Unconditional Love and Ending a Relationship
Problems in significant relationships effect our anxiety and depression more than any other factor in our life because our relationships and their success define us. These are huge decisions. The heaviness of making the right one, can be immobilizing. One can either open to reconnecting, nor can they step away to relieve themselves. Above all, they lose all trust in themselves, staying in misery and passing it back and forth between them.
We think we are supposed to have unconditional love for our partners and mistake this for having an unconditional relationship. Relationships have conditions! All relationship arrangements are negotiable, and there is usually aspects that for one or both partners that are not negotiable.
It is not easy to chose to leave a relationship and I do not have a prescription answer. Sometimes, it is best and other times it is not, and these both can depend. One thing I do understand is that if you make a decision, you make that your decision. Whichever you decide, you live that decision with your best self. Look deep inside you, beyond all fear and all guilt and there you'll find the answer. Ask your higher self what is the best for everyone involved. Step back from the situation and see yourself and your partner from a distance. This intention and perspective can help you get clarity.

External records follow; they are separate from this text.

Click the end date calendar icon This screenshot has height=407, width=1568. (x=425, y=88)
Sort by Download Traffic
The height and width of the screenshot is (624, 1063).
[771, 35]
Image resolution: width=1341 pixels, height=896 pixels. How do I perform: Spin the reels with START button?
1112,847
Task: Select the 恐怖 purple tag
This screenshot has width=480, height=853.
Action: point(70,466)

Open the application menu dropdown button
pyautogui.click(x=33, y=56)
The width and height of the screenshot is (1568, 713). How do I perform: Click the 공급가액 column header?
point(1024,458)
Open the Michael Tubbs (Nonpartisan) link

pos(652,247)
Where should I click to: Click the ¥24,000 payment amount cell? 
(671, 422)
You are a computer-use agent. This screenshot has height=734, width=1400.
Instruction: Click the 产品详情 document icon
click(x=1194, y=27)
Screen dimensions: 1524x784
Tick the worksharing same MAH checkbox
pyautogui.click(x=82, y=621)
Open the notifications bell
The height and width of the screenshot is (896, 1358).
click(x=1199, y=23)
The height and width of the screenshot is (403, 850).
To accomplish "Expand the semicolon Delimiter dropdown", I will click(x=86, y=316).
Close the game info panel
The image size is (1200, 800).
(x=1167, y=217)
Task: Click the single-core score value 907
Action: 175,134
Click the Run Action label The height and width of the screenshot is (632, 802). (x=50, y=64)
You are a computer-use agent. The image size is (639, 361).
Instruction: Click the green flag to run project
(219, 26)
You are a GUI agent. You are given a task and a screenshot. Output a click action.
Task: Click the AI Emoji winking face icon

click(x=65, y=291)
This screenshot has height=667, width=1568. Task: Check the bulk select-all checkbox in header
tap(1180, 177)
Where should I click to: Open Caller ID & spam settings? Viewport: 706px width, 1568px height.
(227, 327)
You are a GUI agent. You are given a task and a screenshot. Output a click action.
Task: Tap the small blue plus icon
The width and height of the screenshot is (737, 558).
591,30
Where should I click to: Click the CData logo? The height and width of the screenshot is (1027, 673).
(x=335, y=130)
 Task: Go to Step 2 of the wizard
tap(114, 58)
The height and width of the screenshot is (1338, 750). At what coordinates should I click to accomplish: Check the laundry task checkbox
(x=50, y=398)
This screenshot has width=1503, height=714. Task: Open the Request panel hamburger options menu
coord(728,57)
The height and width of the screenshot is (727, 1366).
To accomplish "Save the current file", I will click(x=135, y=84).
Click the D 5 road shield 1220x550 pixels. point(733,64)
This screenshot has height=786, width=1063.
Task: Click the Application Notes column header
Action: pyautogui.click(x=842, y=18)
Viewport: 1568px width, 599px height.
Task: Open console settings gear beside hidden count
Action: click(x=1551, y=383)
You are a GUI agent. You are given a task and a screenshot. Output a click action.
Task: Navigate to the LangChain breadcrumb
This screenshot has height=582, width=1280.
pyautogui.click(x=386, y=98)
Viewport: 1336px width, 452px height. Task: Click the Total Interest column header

The Ending a Relationship Decision
There is no right decision. Decisions are like everything else, relative. It doesn't matter if it is "right" or not, you make a decision and then make it right for you.
You might decide to postpone your decision to end a relationship, but even that is a decision to be lived instead of lamented. Don't beat yourself up for "not deciding," postpone consciously. But before making a decision about whether to stay in or leave a relationship, think about this:
- Know you are exactly where you are supposed to be. You are perfect and awesome.
- There is nothing to be afraid of, you cannot chose wrong.
- Get people that love you around you.
- Find your worth and know who you are and your purpose.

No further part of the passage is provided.